The second transaction came on Christmas Eve Day when the same numbered company sold 333,107 shares at an average price of $7.63.

In total, the transactions reaped $26.5-million.

Both sales were made through 1258701 Ontario Ltd., an investment holding company, according to the documents from the U.S. Securities and Exchange Commission.

In October, the numbered company was part of an effort by BlackBerry co-founders Lazaridis and Doug Fregin to submit a bid for BlackBerry when the Waterloo, Ont.-based firm was hunting for potential buyers.
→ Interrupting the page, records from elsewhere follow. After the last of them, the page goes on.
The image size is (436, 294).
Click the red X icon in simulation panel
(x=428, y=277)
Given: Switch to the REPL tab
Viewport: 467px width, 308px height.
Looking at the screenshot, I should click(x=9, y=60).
Plans to sell the company were eventually scrapped when Fairfax Financial, one of BlackBerry’s largest shareholders, came up with a plan to raise a billion dollars in hopes to resuscitate the struggling company instead.

Major changes were made almost immediately, with the hiring of John Chen as chairman and chief executive officer. Chen previously helped turn around Sybase, a data management company.

Last week, BlackBerry reported a quarterly loss of $4.4-billion as sales of its smartphones continued to decline. Chen delivered the clearest plan for the company’s future yet, which stoked investor optimism.

Shares of BlackBerry have been on the upswing, rising 24 per cent since the financial results were released.

On Tuesday, the company’s badly beaten stock hit its highest levels since late October, before the plan to sell BlackBerry was sidelined.

BlackBerry shares closed up 27 cents to $8.25 on the Toronto Stock Exchange.

A company spokeswoman said BlackBerry had no comment.